Il no di Harry al compleanno di Carlo? Un’invenzione della ragion di Stato

Sarebbe stato, invece, proprio il padre a non invitare il figlio il 14 novembre a Clarence House

Certo che è possibile che Carlo anteponga la ragion di Stato a quella familiare. Un re fa questo e anche altro, se è necessario, fino a sacrificare un figlio per il regno. Che poi si tratti di Harry il ribelle, piuttosto che di William l’erede, il gioco diventa ancora più facile e addirittura senza lo strascico del rimorsi, dal momento che al duca di Sussex probabilmente non importa più di tanto presenziare al compleanno del padre. La notizia di oggi, opposta a quella di ieri (secondo cui Harry avrebbe snobbato l’invito paterno alla festa per i 75 anni del sovrano), è che sarebbe stato, invece, proprio il padre a non invitare il figlio a Clarence House il 14 novembre.

Il motivo? Quello di distrarre l’opinione pubblica britannica, con una storiella al limite del gossip, dal fallimento del suo viaggio in Kenya e che potrebbe preludere a una richiesta di risarcimenti per gli errori del passato coloniale britannico, che il presidente William Ruto ha definito “brutale e atroce nei confronti del popolo africano”. Mentre ieri il Sunday Times aveva riferito che il principe Harry e famiglia avevano rifiutato l’invito alla festa di compleanno e sarebbero rimasti in California, oggi il loro portavoce ha detto al MailOnline che “nessun contatto” è giunto da Buckingham Palace per l’evento della prossima settimana, aggiungendo che, in ogni caso, “il duca troverà sicuramente un modo per augurare in privato a Sua Maestà un felice compleanno, come ha sempre fatto”.
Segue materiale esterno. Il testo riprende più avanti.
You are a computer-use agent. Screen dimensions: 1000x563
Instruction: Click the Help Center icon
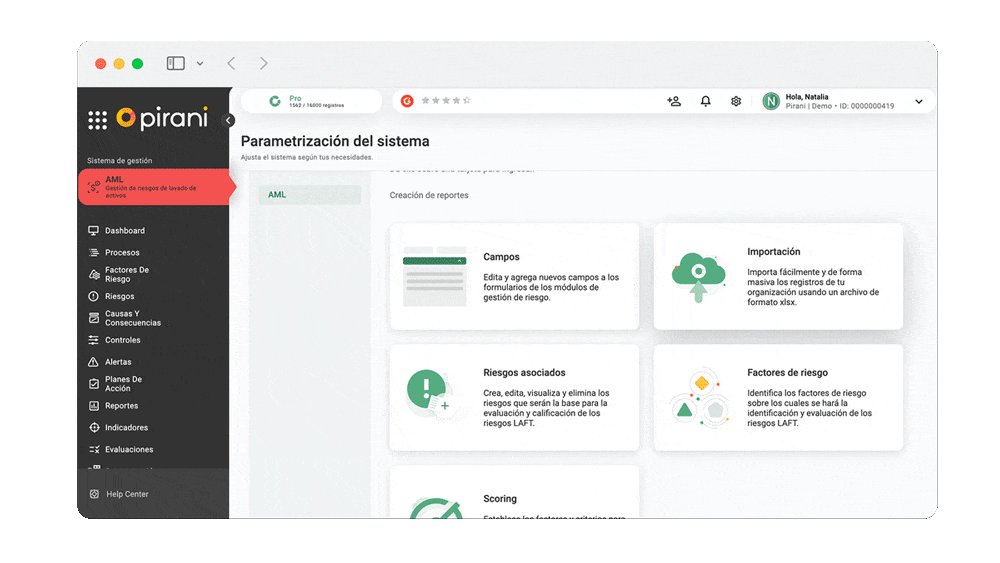94,494
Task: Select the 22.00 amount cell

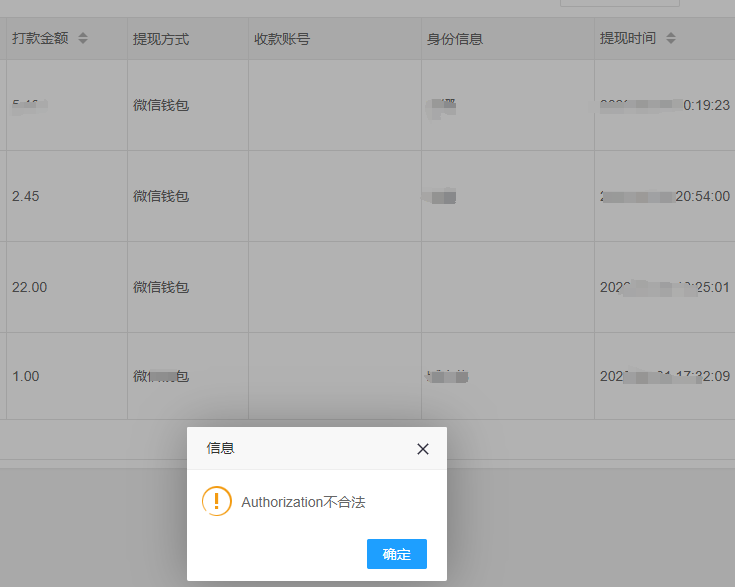Action: point(30,287)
Ci mancherebbe che non lo facesse anche questa volta. Ma è proprio qui, e grazie al tempismo con cui sarebbe saltata fuori la colpa del secondogenito reale di respingere l’invito del re, che entra in gioco la suddetta e ipotizzata ragion di Stato: l’avrebbe fatta intendere un amico dei principi Harry e Meghan Markle, secondo cui il Palazzo avrebbe potuto addirittura far trapelare la storia dello “snobbamento” per distogliere l’attenzione dalla recente visita del sovrano britannico in Kenya e dalle parole del presidente Ruto, che senza mezzi termini ha affermato che “resta ancora molto da fare per ottenere riparazioni complete”.
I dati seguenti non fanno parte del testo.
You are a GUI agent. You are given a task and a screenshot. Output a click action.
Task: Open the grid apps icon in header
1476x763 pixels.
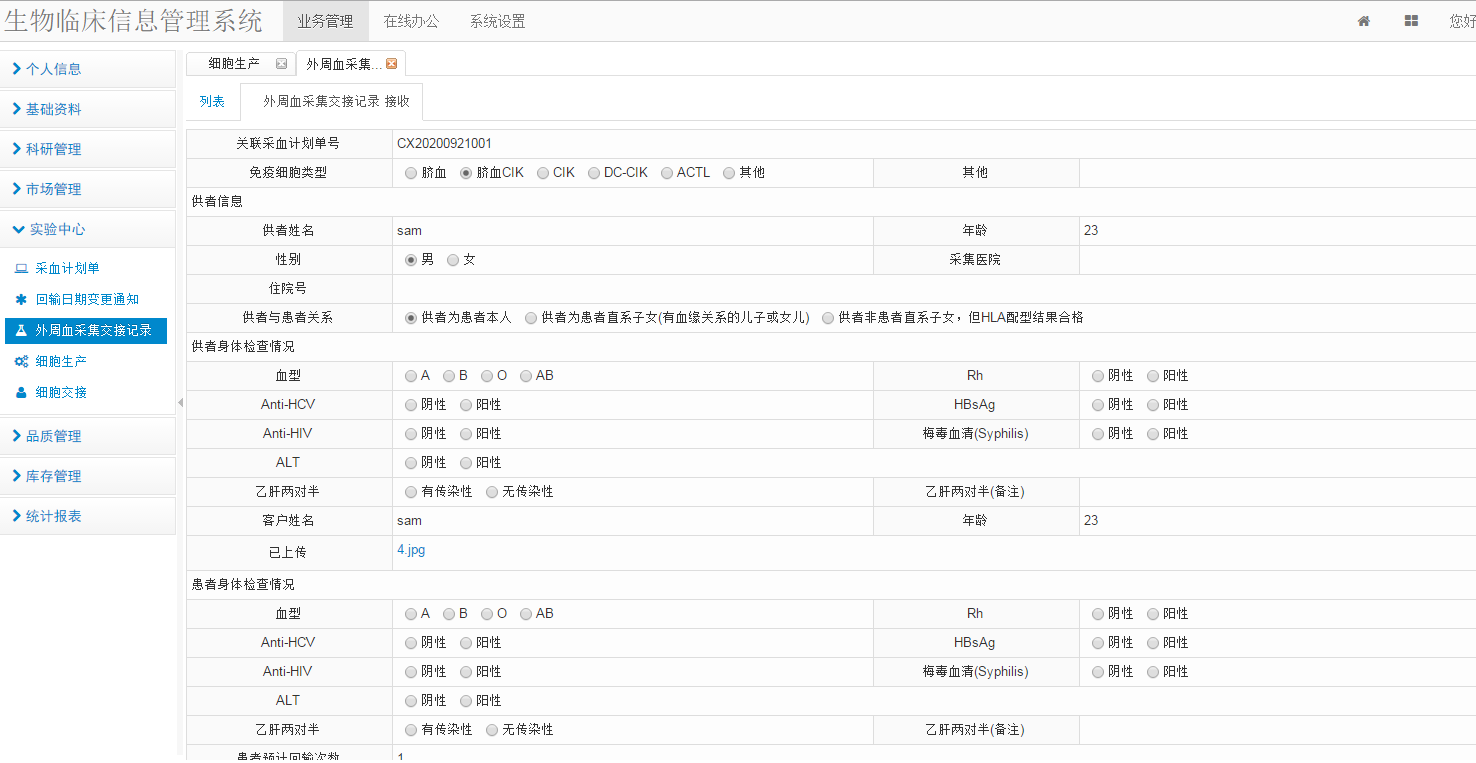(x=1411, y=21)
Se un invito c’è stato oppure no e di chi sia l’eventuale colpa, se di Harry o di Carlo, nel non volersi incontrare, e anche se esista o meno una ragione di Stato superiore alla famiglia (anche a quella reale), non conta, alla fine, più di tanto. Perché a valere saranno come sempre i fatti e, salvo sorprese dell’ultima ora, Harry, Meghan e i piccoli Archie e Lilibet non andranno alla festa del re. Il tanto atteso ramoscello d’ulivo della riconciliazione del padre con il figlio, da porgere il 14 novembre, non è mai esistito, mentre – anche questo è un fatto, ed è il più chiaro di tutti – resta ben saldo al suo posto di sempre lo scettro reale.